A pamphlet distributed by the Mullah Nazir faction of Taliban yesterday in Wana, the main town of South Waziristan Agency, claimed Western powers were running a spy network in the area in the guise of the vaccination campaign.
The pamphlet cited the case of Shakeel Afridi, the doctor arrested by Pakistani authorities for conducting a fake vaccination campaign to help the CIA track Osama bin Laden before he was killed in Abbottabad last year.
Mohammad Rafiq, the UNICEF's focal person for Khyber-Pakhtunkhwa and the tribal areas, said an estimated 80,000 children would suffer if the anti-polio campaign was stopped in South Waziristan.
Earlier, another Taliban faction led by Hafiz Gul Bahadur banned the polio vaccination campaign in North Waziristan Agency.
He too said the ban would remain in place as long as US drone attacks continued.
The pamphlet distributed in South Waziristan compared polio drops to "sugar-coated poison" and claimed Western powers had never been loyal to Muslims. "If they (Western powers) were so sincere with Muslims, then why did they bomb us so mercilessly," it said.
The pamphlet referred to US sanctions on Saddam Hussain's regime and claimed two million Iraqi children had suffered due to lack of medicines in the 1990s.
It further claimed that drone strikes had a psychological effect on children in the tribal belt.
"On the one hand, they are killing innocent children in drone strikes, while on the other hand they are saving their lives by vaccinating them...it's like a wolf in sheep's clothing," the pamphlet said.
The decision to ban the polio vaccination was taken by a shura or council of militants in North Waziristan, the pamphlet said. It warned all polio teams to end their campaign or to face the consequences.
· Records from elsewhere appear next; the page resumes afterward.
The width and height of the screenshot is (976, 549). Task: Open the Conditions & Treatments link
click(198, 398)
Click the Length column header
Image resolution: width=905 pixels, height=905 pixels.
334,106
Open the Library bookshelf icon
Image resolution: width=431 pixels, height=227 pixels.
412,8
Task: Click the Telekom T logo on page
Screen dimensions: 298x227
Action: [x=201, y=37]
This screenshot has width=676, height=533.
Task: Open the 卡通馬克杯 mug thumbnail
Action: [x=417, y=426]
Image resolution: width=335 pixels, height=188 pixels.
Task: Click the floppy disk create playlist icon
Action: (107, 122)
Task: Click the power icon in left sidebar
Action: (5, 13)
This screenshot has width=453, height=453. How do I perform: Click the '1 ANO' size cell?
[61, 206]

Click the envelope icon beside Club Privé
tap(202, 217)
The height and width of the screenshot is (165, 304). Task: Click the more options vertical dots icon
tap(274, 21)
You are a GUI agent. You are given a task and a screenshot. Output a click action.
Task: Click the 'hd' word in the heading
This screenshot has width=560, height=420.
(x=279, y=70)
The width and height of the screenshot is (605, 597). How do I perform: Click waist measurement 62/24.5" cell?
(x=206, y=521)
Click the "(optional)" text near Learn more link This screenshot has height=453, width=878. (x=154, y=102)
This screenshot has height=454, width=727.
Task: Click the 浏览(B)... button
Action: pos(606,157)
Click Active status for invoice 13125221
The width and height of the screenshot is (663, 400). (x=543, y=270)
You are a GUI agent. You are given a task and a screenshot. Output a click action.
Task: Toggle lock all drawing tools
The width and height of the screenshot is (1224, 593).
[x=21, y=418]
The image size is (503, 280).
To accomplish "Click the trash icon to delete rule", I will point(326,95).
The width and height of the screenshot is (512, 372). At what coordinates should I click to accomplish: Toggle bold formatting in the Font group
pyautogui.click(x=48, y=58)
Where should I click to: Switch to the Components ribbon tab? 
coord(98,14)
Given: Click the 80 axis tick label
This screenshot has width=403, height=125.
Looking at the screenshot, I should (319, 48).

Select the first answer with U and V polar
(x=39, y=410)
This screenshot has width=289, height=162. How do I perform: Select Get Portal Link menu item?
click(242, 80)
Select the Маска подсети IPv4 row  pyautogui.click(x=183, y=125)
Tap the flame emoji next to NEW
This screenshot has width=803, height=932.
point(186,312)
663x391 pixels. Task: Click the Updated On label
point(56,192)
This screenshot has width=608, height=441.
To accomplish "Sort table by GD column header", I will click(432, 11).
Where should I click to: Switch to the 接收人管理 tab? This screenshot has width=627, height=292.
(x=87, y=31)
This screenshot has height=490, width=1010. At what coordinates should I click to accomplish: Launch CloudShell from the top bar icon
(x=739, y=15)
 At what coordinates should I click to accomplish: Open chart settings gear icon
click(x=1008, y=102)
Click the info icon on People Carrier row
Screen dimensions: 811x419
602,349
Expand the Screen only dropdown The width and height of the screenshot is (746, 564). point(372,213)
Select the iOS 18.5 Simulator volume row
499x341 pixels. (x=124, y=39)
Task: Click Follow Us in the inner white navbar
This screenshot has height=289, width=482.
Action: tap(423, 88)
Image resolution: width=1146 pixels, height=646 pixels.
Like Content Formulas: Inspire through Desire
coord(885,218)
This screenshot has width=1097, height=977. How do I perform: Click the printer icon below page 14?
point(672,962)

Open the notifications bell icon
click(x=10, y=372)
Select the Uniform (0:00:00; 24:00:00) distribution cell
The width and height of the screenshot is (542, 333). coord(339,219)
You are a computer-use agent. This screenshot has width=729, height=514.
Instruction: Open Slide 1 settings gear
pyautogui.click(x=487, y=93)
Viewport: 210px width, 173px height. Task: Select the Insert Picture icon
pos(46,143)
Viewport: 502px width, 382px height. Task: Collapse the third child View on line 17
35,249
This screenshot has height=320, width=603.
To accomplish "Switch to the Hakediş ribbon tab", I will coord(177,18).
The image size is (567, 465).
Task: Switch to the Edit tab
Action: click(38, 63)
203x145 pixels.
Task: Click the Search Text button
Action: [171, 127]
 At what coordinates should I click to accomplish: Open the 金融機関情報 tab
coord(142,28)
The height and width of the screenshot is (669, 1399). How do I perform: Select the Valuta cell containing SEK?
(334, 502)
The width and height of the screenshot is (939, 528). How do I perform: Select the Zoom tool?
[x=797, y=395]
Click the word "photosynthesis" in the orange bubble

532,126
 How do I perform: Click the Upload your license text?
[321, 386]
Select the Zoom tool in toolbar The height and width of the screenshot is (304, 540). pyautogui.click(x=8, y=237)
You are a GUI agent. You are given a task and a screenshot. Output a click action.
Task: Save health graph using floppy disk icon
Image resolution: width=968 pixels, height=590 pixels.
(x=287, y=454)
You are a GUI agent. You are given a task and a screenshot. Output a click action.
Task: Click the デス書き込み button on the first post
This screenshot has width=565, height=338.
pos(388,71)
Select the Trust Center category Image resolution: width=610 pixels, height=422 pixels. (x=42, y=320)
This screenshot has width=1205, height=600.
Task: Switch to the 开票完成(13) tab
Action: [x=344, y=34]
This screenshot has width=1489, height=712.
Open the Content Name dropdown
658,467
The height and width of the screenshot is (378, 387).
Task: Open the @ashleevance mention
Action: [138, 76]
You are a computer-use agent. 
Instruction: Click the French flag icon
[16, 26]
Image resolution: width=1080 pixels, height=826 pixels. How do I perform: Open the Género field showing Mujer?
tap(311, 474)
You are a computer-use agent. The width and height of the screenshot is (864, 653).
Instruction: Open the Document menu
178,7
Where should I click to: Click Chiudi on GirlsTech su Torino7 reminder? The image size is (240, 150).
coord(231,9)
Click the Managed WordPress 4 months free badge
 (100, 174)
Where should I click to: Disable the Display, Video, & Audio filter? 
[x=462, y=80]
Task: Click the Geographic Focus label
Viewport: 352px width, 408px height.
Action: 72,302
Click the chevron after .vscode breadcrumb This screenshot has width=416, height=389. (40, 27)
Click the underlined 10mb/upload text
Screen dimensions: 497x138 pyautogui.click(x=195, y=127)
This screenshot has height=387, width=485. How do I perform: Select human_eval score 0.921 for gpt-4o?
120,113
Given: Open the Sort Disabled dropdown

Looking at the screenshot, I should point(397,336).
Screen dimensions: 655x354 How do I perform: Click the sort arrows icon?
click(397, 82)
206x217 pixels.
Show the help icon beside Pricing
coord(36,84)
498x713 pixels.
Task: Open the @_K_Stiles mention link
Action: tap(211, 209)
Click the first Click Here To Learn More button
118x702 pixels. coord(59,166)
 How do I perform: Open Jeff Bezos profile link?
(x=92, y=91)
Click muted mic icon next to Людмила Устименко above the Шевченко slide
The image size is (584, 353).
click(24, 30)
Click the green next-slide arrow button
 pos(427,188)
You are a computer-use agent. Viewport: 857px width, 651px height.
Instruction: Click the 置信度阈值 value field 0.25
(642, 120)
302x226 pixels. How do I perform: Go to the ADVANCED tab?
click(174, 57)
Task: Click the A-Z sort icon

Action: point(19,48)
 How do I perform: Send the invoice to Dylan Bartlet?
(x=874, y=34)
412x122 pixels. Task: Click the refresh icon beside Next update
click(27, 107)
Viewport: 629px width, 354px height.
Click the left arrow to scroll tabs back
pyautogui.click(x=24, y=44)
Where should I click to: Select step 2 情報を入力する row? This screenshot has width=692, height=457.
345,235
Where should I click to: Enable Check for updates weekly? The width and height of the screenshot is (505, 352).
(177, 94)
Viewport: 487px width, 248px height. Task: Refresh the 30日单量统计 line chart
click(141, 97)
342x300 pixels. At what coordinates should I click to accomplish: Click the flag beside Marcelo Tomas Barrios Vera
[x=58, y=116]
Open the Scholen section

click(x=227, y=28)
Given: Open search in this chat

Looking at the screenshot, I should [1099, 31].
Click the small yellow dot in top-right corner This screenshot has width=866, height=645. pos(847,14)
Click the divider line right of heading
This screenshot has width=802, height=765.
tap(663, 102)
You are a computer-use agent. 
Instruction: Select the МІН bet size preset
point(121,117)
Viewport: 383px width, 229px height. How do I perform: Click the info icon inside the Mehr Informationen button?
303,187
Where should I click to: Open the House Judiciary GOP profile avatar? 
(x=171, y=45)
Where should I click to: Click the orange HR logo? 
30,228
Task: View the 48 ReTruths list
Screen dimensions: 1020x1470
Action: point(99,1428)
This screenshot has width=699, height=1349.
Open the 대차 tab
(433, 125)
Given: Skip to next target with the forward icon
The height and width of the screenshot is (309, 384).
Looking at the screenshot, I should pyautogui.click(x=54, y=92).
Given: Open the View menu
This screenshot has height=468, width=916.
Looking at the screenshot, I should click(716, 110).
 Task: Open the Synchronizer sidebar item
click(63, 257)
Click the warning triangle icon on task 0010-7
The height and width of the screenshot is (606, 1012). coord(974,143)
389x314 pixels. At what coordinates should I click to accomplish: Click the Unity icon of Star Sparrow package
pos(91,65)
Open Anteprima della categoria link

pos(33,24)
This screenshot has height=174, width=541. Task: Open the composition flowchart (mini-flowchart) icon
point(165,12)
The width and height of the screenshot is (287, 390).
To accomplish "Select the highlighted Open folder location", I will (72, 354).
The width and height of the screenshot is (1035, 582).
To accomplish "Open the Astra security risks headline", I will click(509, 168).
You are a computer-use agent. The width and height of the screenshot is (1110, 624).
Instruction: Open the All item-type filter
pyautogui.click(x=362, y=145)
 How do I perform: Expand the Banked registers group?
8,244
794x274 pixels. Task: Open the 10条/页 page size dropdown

The Taliban further asked the local administration to stay away from the immunisation drive.
A local resident told The Express Tribune that the pamphlet directed parents to avoid getting their children vaccinated as long as drone strikes continued in Waziristan.
If the Taliban continued to block the vaccination campaign, the government will be unable to immunise 241,000 children, including 161,000 in North Waziristan and 80,000 in South Waziristan, during a three-day anti-polio campaign scheduled to begin on July 17.
Like North Waziristan, South Waziristan recorded one polio case this year.
UNICEF official Mohammad Rafiq said Pakistan had recorded 22 polio cases this year, including 11 in the tribal areas.
Nine of those cases were registered in Khyber Agency. The unsatisfactory performance of the anti-polio campaign in northwest Pakistan has been blamed on poor law and order, threats from militants, corruption and lack of interest among authorities.
The federal government has expressed concern over the ban on the anti-polio campaign and urged Khyber-Pakhtunkhwa Governor Masood Kausar to open a dialogue with militant groups for resuming the vaccination drive.